→ **TASK STATEMENT**: What follows is data; output all of it exactly as given.

→ **THE DATA**:
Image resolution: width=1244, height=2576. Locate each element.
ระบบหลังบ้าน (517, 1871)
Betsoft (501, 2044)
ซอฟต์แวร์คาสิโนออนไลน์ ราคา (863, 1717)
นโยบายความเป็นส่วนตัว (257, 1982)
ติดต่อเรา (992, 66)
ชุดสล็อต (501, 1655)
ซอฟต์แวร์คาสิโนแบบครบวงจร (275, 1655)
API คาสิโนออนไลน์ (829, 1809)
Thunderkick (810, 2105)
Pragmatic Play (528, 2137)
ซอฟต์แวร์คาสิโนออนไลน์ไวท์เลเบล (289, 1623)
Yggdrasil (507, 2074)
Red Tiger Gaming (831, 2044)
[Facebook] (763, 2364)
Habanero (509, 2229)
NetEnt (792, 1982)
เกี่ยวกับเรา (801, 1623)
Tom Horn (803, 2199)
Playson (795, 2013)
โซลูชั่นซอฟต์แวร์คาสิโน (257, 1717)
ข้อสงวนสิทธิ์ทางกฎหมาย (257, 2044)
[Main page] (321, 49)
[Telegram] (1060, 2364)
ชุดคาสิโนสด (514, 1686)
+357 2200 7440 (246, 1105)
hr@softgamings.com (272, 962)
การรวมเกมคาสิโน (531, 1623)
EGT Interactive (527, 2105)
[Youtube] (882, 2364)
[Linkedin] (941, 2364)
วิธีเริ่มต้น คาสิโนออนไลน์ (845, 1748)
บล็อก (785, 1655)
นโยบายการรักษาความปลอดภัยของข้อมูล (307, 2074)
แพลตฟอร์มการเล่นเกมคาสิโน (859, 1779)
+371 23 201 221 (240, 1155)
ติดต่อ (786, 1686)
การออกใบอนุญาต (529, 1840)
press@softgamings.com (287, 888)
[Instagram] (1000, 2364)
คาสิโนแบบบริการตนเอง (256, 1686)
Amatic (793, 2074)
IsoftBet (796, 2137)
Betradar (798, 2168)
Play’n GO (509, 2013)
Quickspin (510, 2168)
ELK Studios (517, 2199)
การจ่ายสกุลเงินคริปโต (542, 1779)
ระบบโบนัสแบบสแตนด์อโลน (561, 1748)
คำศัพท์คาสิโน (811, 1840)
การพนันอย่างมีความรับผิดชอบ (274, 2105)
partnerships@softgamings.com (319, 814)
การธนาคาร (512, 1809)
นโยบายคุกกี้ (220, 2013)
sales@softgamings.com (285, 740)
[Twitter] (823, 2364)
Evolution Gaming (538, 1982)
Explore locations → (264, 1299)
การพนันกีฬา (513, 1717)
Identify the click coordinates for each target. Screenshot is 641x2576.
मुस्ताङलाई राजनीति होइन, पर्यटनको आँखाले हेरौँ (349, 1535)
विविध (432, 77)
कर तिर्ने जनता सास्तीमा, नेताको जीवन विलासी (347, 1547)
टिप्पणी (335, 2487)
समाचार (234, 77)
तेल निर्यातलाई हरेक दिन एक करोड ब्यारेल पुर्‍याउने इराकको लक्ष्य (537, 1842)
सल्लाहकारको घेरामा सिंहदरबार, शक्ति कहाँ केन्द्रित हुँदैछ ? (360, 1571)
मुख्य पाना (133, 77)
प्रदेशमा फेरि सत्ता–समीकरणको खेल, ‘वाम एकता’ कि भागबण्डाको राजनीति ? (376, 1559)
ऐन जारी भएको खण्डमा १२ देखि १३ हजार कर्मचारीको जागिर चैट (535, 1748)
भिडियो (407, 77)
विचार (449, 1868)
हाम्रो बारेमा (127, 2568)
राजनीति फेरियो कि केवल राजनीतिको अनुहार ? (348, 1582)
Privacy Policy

→ **REPLY**:
Image resolution: width=1244, height=2576. Locate each element.
ระบบหลังบ้าน (517, 1871)
Betsoft (501, 2044)
ซอฟต์แวร์คาสิโนออนไลน์ ราคา (863, 1717)
นโยบายความเป็นส่วนตัว (257, 1982)
ติดต่อเรา (992, 66)
ชุดสล็อต (501, 1655)
ซอฟต์แวร์คาสิโนแบบครบวงจร (275, 1655)
API คาสิโนออนไลน์ (829, 1809)
Thunderkick (810, 2105)
Pragmatic Play (528, 2137)
ซอฟต์แวร์คาสิโนออนไลน์ไวท์เลเบล (289, 1623)
Yggdrasil (507, 2074)
Red Tiger Gaming (831, 2044)
[Facebook] (763, 2364)
Habanero (509, 2229)
NetEnt (792, 1982)
เกี่ยวกับเรา (801, 1623)
Tom Horn (803, 2199)
Playson (795, 2013)
โซลูชั่นซอฟต์แวร์คาสิโน (257, 1717)
ข้อสงวนสิทธิ์ทางกฎหมาย (257, 2044)
[Main page] (321, 49)
[Telegram] (1060, 2364)
ชุดคาสิโนสด (514, 1686)
+357 2200 7440 (246, 1105)
hr@softgamings.com (272, 962)
การรวมเกมคาสิโน (531, 1623)
EGT Interactive (527, 2105)
[Youtube] (882, 2364)
[Linkedin] (941, 2364)
วิธีเริ่มต้น คาสิโนออนไลน์ (845, 1748)
บล็อก (785, 1655)
นโยบายการรักษาความปลอดภัยของข้อมูล (307, 2074)
แพลตฟอร์มการเล่นเกมคาสิโน (859, 1779)
+371 23 201 221 (240, 1155)
ติดต่อ (786, 1686)
การออกใบอนุญาต (529, 1840)
press@softgamings.com (287, 888)
[Instagram] (1000, 2364)
คาสิโนแบบบริการตนเอง (256, 1686)
Amatic (793, 2074)
IsoftBet (796, 2137)
Betradar (798, 2168)
Play’n GO (509, 2013)
Quickspin (510, 2168)
ELK Studios (517, 2199)
การจ่ายสกุลเงินคริปโต (542, 1779)
ระบบโบนัสแบบสแตนด์อโลน (561, 1748)
คำศัพท์คาสิโน (811, 1840)
การพนันอย่างมีความรับผิดชอบ (274, 2105)
partnerships@softgamings.com (319, 814)
การธนาคาร (512, 1809)
นโยบายคุกกี้ (220, 2013)
sales@softgamings.com (285, 740)
[Twitter] (823, 2364)
Evolution Gaming (538, 1982)
Explore locations → (264, 1299)
การพนันกีฬา (513, 1717)
Identify the click coordinates for each target. Screenshot is 641x2576.
मुस्ताङलाई राजनीति होइन, पर्यटनको आँखाले हेरौँ (349, 1535)
विविध (432, 77)
कर तिर्ने जनता सास्तीमा, नेताको जीवन विलासी (347, 1547)
टिप्पणी (335, 2487)
समाचार (234, 77)
तेल निर्यातलाई हरेक दिन एक करोड ब्यारेल पुर्‍याउने इराकको लक्ष्य (537, 1842)
सल्लाहकारको घेरामा सिंहदरबार, शक्ति कहाँ केन्द्रित हुँदैछ ? (360, 1571)
मुख्य पाना (133, 77)
प्रदेशमा फेरि सत्ता–समीकरणको खेल, ‘वाम एकता’ कि भागबण्डाको राजनीति ? (376, 1559)
ऐन जारी भएको खण्डमा १२ देखि १३ हजार कर्मचारीको जागिर चैट (535, 1748)
भिडियो (407, 77)
विचार (449, 1868)
हाम्रो बारेमा (127, 2568)
राजनीति फेरियो कि केवल राजनीतिको अनुहार ? (348, 1582)
Privacy Policy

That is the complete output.